ShipHawk incident

Pages may be slow loading

Minor Resolved View vendor source →

ShipHawk experienced a minor incident on November 29, 2021 affecting Shipping APIs and TMS, lasting 9h 23m. The incident has been resolved; the full update timeline is below.

Started
Nov 29, 2021, 02:50 PM UTC
Resolved
Nov 30, 2021, 12:13 AM UTC
Duration
9h 23m
Detected by Pingoru
Nov 29, 2021, 02:50 PM UTC

Affected components

Shipping APIsTMS

Update timeline

  1. identified Nov 29, 2021, 02:50 PM UTC

    The site is currently experiencing a higher than normal amount of load, and may be causing pages to be slow or unresponsive. We're investigating the cause and will provide an update as soon as possible. Our engineering team is working on a solution. The next update will be within 30 mInutes.

  2. identified Nov 29, 2021, 03:51 PM UTC

    There are no new updates at this time. Engineering is continuing to resolve this issue. We will update you as soon as we have more information.

  3. monitoring Nov 29, 2021, 04:39 PM UTC

    Our engineering team was able to improve the responsiveness of ShipHawk's WebPortal and API, and error messages have subsided. We will continue to monitor the issue throughout the day to confirm the resolution of this issue.

  4. investigating Nov 29, 2021, 05:16 PM UTC

    Some clients have reported they are still seeing slow response times. Our engineering team is investigating further for a complete resolution. We will update you as soon as we know more information.

  5. identified Nov 29, 2021, 06:23 PM UTC

    ShipHawk Engineering is deploying changes to address system performance. We expect those changes to have a positive impact on site and API responsiveness over the next 15-25 minutes, and we will continue to monitor system performance.

  6. identified Nov 29, 2021, 07:09 PM UTC

    The deployed changes are now in effect across the system. Overall site and API performance continues to improve. ShipHawk Engineering will continue to tune and monitor performance.

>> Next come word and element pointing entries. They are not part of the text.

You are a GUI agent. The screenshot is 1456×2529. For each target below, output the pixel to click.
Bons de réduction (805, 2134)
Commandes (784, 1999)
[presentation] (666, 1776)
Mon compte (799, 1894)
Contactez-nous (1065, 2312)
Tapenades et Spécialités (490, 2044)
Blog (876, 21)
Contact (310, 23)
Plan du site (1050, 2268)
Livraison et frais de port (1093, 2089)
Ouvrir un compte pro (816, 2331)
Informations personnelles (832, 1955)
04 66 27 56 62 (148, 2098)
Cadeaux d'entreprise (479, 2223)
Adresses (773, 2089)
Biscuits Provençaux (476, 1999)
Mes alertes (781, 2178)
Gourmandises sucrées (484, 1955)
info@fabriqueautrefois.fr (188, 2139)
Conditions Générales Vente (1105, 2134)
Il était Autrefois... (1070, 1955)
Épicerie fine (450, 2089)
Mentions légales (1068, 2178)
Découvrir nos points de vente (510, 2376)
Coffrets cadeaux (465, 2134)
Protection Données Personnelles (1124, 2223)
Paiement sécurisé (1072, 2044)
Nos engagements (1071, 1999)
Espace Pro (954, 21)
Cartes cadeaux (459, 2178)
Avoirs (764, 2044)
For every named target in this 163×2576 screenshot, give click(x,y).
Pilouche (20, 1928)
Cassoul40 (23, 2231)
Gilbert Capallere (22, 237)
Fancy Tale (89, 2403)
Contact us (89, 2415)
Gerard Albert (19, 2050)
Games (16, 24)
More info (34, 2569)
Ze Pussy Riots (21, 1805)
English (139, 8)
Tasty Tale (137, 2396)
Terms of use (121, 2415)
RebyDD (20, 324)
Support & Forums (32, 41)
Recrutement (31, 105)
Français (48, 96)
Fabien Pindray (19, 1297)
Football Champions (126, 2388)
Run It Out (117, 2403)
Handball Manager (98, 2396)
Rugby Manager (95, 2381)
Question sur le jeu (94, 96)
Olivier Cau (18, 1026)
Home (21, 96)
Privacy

  7. identified Nov 29, 2021, 08:31 PM UTC

    We continue to experience exponentially larger volumes than anticipated, despite significant over-provisioning of system resources in preparation for Black Friday/Cyber Monday. As a result, some customers are experiencing slower than normal performance. ShipHawk engineering will continue to make incremental improvements throughout the day and will inform you as changes are made.

  8. monitoring Nov 29, 2021, 11:12 PM UTC

    Our engineering team is deploying additional changes to address page slowness. We are seeing significant improvement with site and API responsiveness with these changes, and we will continue to closely monitor system performance.

  9. resolved Nov 30, 2021, 12:13 AM UTC

    This incident has been resolved. In an effort to help during this heightened holiday processing, we will provide extended support hours from 3:00 AM to 9:00 PM Pacific Time via normal support channels through Friday 12/3/21 for all customers.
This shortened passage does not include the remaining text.